CONTRIBUTIONS OF WOMEN IN AIR FORCE HISTORY: 78th ABW commander says opportunities abound for women in today’s Air Force

  • Published
  • By Holly L. Birchfield
  • 78th ABW/PA
While women's roles in the U.S Air Force have evolved since their service began in mid-February 1948, Col. Theresa Carter said women's contributions have remained as strong as those of their male counterparts through the years.

Colonel Carter, 78th Air Base Wing commander since January 2006, had a desire to follow in her family's military service heritage early in life.

"My dad served in the Navy in World War II and my brother was in Air Force ROTC while I was in high school," she said. "I always had an interest in the military and wanted to go to college out of state, something that I wouldn't be able to do without a scholarship."

So, Colonel Carter began charting her journey to a military career, carefully choosing her steps with guidance from her family along the way.

"I applied for and earned both Navy and Air Force ROTC scholarships and my brother told me that opportunities for women were much better at the time (1981) in the Air Force than in the Navy," she said.

The aspiring military member set her sights on an Air Force career.

A lot has changed in the time since the colonel entered the Air Force in 1985 as a distinguished graduate of the Air Force Reserve Officer Training Corps Program at Purdue University in West Lafayette, Ind.

"The support remains," she said. "What has changed is the expansion of opportunities for women to serve in almost every career field. Today we have female fighter pilots, whereas in 1985, women were restricted from flying fighter aircraft. As we've seen in Operation Iraqi Freedom and Operation Enduring Freedom, the "front lines" are often right on our air bases and just outside the wire and women are excelling as security forces Airmen, convoy commanders, and other difficult jobs."

Colonel Carter, who worked in civil engineering earlier in her Air Force career, said women haven't always been abundant in some career fields.

"I have always found the climate (of the Air Force) very supportive," she said. "In the civil engineering career field, there were very few enlisted women and I was usually the only female officer in my squadron. However, I never really focused on that fact, but simply tried to focus on doing my best every day."
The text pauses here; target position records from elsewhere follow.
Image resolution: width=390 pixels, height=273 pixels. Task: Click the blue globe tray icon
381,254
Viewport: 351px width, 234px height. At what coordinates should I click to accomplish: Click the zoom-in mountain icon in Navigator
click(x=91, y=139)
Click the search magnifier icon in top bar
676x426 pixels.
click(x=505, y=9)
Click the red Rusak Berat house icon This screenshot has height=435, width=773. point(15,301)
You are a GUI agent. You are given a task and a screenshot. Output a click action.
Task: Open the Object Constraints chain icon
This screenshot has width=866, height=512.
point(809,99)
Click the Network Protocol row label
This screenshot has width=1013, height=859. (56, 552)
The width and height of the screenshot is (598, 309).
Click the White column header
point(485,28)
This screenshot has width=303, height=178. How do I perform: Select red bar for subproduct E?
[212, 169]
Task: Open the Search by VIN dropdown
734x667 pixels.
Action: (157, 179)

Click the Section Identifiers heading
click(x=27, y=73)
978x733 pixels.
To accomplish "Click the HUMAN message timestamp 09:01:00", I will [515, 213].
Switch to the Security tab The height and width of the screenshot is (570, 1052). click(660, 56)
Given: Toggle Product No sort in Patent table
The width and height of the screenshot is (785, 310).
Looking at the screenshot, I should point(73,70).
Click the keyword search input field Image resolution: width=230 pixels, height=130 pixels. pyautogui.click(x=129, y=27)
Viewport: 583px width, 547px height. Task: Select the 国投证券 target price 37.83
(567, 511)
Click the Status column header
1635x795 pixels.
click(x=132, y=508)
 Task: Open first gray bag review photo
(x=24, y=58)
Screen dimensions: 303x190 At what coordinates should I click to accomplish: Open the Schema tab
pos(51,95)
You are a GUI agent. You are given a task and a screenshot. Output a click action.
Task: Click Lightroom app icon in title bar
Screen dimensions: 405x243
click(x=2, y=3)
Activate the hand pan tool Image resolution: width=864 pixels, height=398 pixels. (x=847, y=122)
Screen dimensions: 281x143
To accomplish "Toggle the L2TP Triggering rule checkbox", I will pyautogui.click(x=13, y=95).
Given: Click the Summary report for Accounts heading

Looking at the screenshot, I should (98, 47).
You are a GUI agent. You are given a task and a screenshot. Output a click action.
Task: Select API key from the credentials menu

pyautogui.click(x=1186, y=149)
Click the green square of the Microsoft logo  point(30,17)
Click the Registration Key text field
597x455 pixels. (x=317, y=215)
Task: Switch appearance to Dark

Putting her best foot forward combined with seizing opportunities before her has helped the Air Force officer excel in her military career.

"I have been fortunate to be in the right place at the right time with the right people throughout my career," she said. "I've worked with and for some outstanding Airmen who have taught me so much and challenged me to do my best."

Colonel Carter said it takes a lot to get to the top.

"Part of the dynamic of seeing women in top-level positions is the fact that it takes 20 to 25 or 30 years to grow leaders to fill senior officer, enlisted, and civilian positions in our Air Force," she said. "Changes that took place in the late 1970s (opening the Air Force Academy to women) and in the early 1980s are just now starting to bear fruit."

Colonel Carter said while she is a female serving the Air Force mission, she is an Airman first.

"I've always tried to focus on being an Air Force officer and not the fact that I am a female officer," she said. "While it's important to celebrate the achievements of women and minority groups in our military, it's equally important to celebrate the fact that we are all Airmen - male and female, white, black, Hispanic, and Asian, military and civilian - and it takes all of us working together to keep our Air Force as the world's best, bar none." 

(Editor's note: As part of the Rev-Up's 60th Anniversary edition, this is one of two articles examining the  roles of women in the Air Force and how those roles have progressed in 60 years.